### [Excerpt provided]
Yet, mistakes are often the reason why we achieve what we do in life—successes reached from having made mistakes. A lot of mistakes and a lot of teachable moments. Real achievement requires effort and resilience—grit. And part of being gritty means that we humbly acknowledge and celebrate imperfections. Doing so can also help us feel less stressed and anxious and not to take ourselves so seriously.

I remember what a tough but lovable Jesuit teacher at my high school always told us: please make mistakes everyday, just not the same ones. He explained that honest mistakes, not ones resulting from laziness or apathy, help us define who we are and want to become in life. They are the meaningful steps to achievement and important life lessons in and out of school. 

To that end, he encouraged us to keep a logbook of our goof-ups, academic and otherwise, and my list was more substantial than I had hoped by the end of senior year. Rediscovering that logbook years later, I realize just how powerful that life lesson was, and is, for me. And I definitely had many significant (and even funny) entries.

### [Available data]
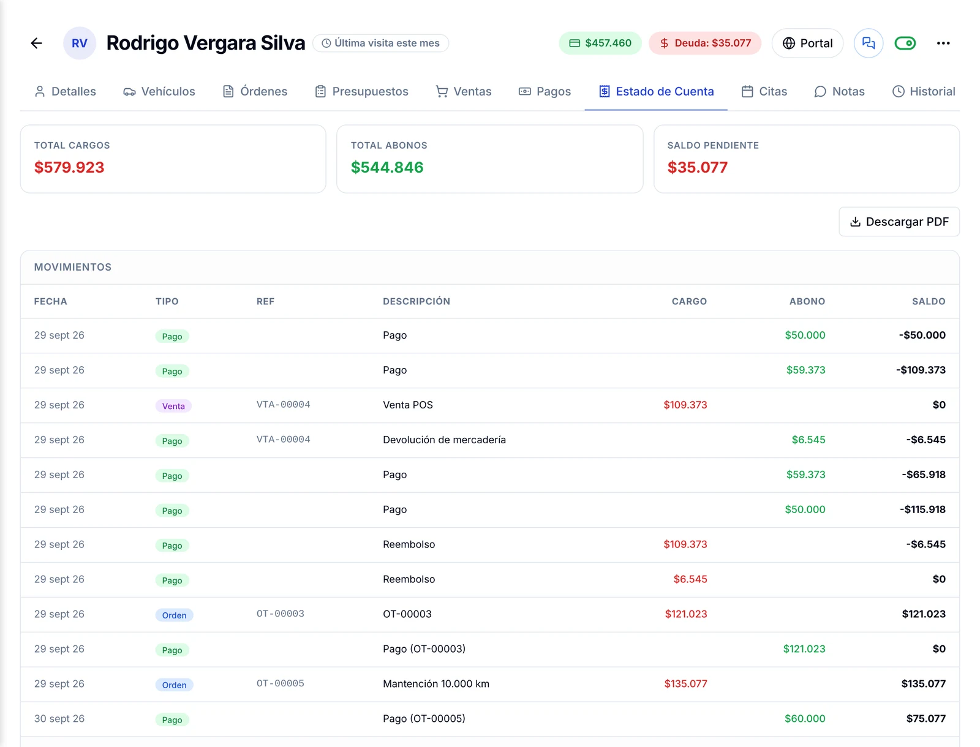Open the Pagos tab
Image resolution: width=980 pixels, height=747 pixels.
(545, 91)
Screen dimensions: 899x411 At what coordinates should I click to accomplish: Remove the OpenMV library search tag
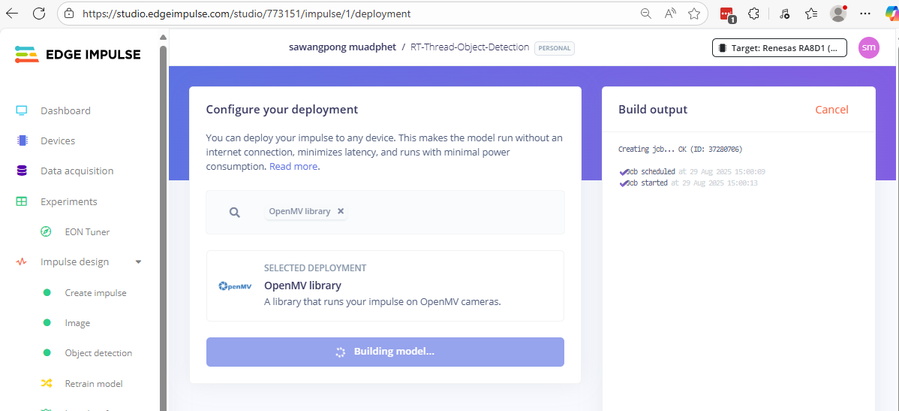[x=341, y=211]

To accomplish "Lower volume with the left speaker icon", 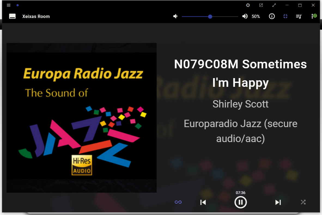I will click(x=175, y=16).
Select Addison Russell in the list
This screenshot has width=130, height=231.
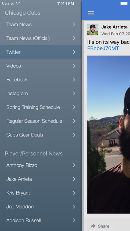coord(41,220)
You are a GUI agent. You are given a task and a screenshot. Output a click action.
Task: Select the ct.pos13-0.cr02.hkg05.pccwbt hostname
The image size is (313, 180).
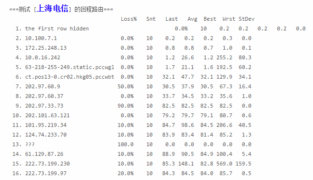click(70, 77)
==
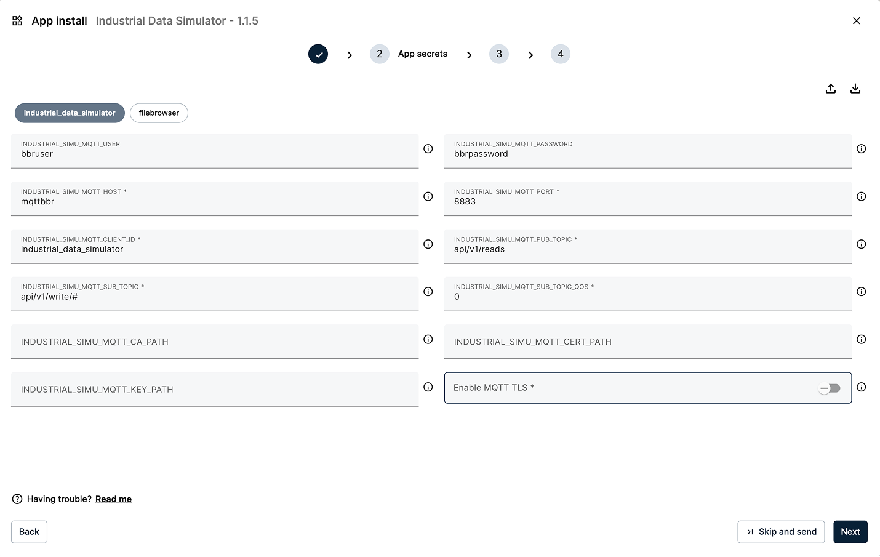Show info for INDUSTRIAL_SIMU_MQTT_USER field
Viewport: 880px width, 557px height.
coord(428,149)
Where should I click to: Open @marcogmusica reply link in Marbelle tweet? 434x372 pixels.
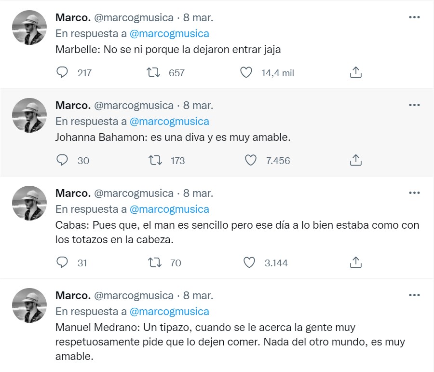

### [Your tasks]
- 1) The excerpt about mistakes says that acknowledging and celebrating imperfections can help us in certain ways. List each of those ways.
- 2) In the excerpt about mistakes, what did the Jesuit teacher encourage his students to keep?

### [Per-task answers]
- 1)
- Feel less stressed
- Feel less anxious
- Not take ourselves so seriously

- 2) A logbook of their goof-ups, academic and otherwise.